Let $X=(X_t)_{t\geq0}$ be a Markov process on a state space $\Gamma$ (a Hausdorff topological vector space), let $A$ be the infinitesimal generator of $X$ and let $\mathcal C(\Gamma)$ the space of continuous functions on $\Gamma$. Then for each continuous function $f \in \mathcal C(\Gamma)$ the operator $A+f$ is the infinitesimal generator of the semigroup $(P_t^f)_{t\geq0}$ defined by \begin{equation*} P_t^f g(x) = \mathbb E_x\left[\mathrm \exp\left\{\int_0^t f(X_s) ds\right\} g(X_t) \right], \qquad g \in \mathcal C(\Gamma), x \in \Gamma, \end{equation*} where $\mathbb E_x$ denotes the expectation with respect to the process $X$ starting in $x \in \Gamma$.
In other words:
Show \begin{equation*} \lim_{t\rightarrow0} \frac{1}{t} \left( \mathbb E_x\left[\mathrm \exp\left\{\int_0^t f(X_s) ds\right\} g(X_t) \right] - g(x) \right) = Ag(x) + f(x) g(x).\tag1 \end{equation*}
In a proof I'm studying I found this stated as a known fact about Markov processes, but I couldn't find any suitable reference and my knowledge about continuous Markov processes is limited.
My question: Why and under which assumptions about $X$ and $\Gamma$ is (1) true?
(In the case I encountered it, $\Gamma$ is actually finite.)
On a further note, does the semigroup $(P_t^f)$ bear any deeper meaning?

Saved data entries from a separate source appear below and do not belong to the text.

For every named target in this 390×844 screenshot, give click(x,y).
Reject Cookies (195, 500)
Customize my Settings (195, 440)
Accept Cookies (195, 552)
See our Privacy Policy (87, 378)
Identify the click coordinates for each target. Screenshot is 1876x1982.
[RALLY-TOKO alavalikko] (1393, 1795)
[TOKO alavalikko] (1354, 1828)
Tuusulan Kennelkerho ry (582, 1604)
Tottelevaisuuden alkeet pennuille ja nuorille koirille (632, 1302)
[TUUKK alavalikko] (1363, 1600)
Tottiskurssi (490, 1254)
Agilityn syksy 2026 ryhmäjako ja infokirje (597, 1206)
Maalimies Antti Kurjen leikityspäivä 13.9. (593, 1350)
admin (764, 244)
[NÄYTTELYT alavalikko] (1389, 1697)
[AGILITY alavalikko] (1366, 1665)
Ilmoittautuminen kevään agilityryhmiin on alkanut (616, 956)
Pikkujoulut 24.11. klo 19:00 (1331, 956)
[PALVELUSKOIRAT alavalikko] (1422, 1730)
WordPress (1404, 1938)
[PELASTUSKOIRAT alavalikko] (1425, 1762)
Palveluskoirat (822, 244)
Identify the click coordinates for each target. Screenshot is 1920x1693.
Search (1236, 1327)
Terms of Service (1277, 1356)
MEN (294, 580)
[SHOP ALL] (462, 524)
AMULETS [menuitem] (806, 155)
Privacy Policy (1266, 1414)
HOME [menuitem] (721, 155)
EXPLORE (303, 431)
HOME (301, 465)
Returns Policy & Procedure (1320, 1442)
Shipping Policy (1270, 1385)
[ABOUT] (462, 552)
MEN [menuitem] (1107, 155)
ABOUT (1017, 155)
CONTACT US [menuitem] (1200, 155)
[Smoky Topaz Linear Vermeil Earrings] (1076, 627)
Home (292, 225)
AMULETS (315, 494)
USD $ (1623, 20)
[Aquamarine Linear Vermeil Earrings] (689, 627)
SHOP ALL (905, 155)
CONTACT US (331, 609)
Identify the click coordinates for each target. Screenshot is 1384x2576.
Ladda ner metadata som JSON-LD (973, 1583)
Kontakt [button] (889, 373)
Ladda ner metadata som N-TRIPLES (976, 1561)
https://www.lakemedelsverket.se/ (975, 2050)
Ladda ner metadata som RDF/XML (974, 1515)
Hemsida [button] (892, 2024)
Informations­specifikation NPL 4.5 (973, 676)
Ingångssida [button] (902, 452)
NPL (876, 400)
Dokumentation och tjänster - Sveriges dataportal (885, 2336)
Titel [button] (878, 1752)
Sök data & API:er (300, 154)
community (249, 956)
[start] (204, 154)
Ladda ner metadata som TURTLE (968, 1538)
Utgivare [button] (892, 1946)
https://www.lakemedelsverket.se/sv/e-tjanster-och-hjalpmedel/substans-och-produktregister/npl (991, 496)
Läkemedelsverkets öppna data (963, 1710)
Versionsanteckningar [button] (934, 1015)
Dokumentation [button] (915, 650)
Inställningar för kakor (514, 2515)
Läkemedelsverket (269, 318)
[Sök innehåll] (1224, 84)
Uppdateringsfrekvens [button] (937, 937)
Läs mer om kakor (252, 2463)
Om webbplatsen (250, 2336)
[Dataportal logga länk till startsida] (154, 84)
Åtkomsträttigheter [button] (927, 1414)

The definition first seemed quite arbitrary to me, but the fact that this statement should be generally known makes it seem like there's more to it than I realise...
Write \begin{equation*} \frac{1}{t} \left( \mathbb E_x\left[\mathrm e^{\,\int_0^t f(X_s) ds} g(X_t) \right] - g(x) \right) = \mathbb E_x\left[{\mathrm e^{\,\int_0^t f(X_s) ds} -1\over t}\, g(X_t) \right] +\mathbb{E}_x\left[{g(X_t)-g(x)\over t}\right]. \end{equation*} Letting $t\downarrow 0$, the right hand side becomes $f(x)g(x)+Ag(x).$ You will want to assume that $f,g$ are bounded continuous functions, that $g\in{\cal D}(A)$ and that $(X_t)$ has right continuous sample paths, almost surely.
Provided that $f\leq 0,$ $A+f$ generates the Markov process which is the $A$ process with "killing" function $f$.